Hate speech laws involve paradoxes, perils, and predictions
Following a bungled launch and antagonistic responses from both the political right and left, much of the furore over the Government’s hate speech law proposals can be resolved into a single question: If hateful speech is criminalised, will it actually improve how New Zealanders behave to each other?
We can start by looking at the law enforcement responses to more easily defined “hate crime” laws around the world. In places like Australia, reports suggest that the incidence of hate crime prosecutions is surprisingly low. In Canada there is uncertainty and ongoing questions about how hate crime data is collated. As for the UK, the South Yorkshire police were mocked in 2018 for tweeting a request for locals to report “non hate-crime hate incidences.” A mixture then of under-reaction, uncertainty, and over-reaction: such divergent scenarios hardly advance trust in a law that extends beyond hate crime to police speech.
Sadly, these laws didn’t ultimately prevent the rise of exactly the kind of regime they were designed to prevent.
History has more to add. Hate speech laws existed in Weimar Germany during the rise of Nazism. They were regularly and vigorously applied. Leading Nazis, such as propaganda supremo Joseph Goebbels, were prosecuted for their anti-Semitic views. Sadly, these laws didn’t ultimately prevent the rise of exactly the kind of regime they were designed to prevent. Culture and socio-economic pressures prevailed. This demonstrates the futility of relying solely on legislation to alter culture.

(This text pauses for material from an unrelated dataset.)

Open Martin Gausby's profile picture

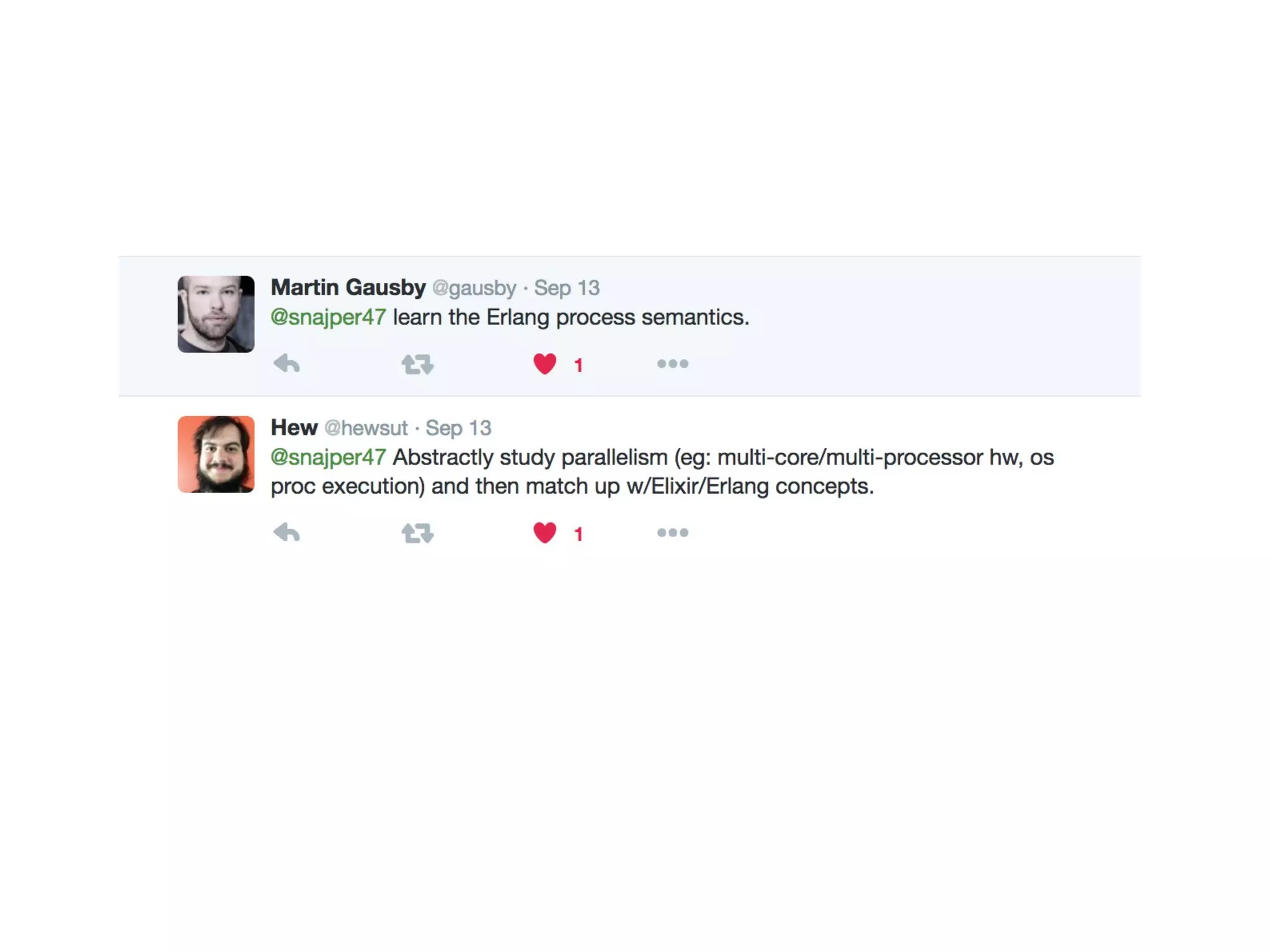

So the risks are numerous, but the attempt to do something (anything!) points us back to an even larger and more difficult responsibility.
Law makers are attempting to figure out, codify, and penalise ideas and behaviour that are socially toxic. They’re trying to define exactly (for laws must be exact) what intolerance looks like. Yet this task is paradoxical. Noted New Zealand-born legal philosopher Professor Jeremy Waldron observes, “We do not tolerate those of whom we approve or those to whom we are indifferent. We don’t tolerate those whom we suspect might have the truth or part of the truth in a pluralistic world…”
Here Waldron nails the crux of the issue: “…We tolerate those whom we judge wrong, mistaken, or benighted. And surely toleration must permit us to give voice to those judgments. Otherwise it demands too much.”
Aside from everything else our political leaders must take into account, they’re now faced with defining not only intolerance, but also tolerance itself – what ideas and actions are worthy and unworthy of tolerating. That’s a massive ask.
Can we confidently say we’ll always enjoy liberal, democratically-inclined governments?
Finally, while the very laudable aims of reducing racism and increasing inclusiveness in our country are cited as justifying hate speech laws, such measures don’t invariably serve the good. Academic David Bromell notes that similar laws were used by South Africa’s apartheid regime to criminalise criticism of white domination. And before the 2021 presidential election, Uganda used hate speech prosecutions to shut down or manipulate dissent.
The effectiveness and appropriateness of these hate speech proposals depends not just on the law, or the society, but on the government ruling both. Can we confidently say we’ll always enjoy liberal, democratically-inclined governments? That’s another burden this potential law must bear: predicting the future.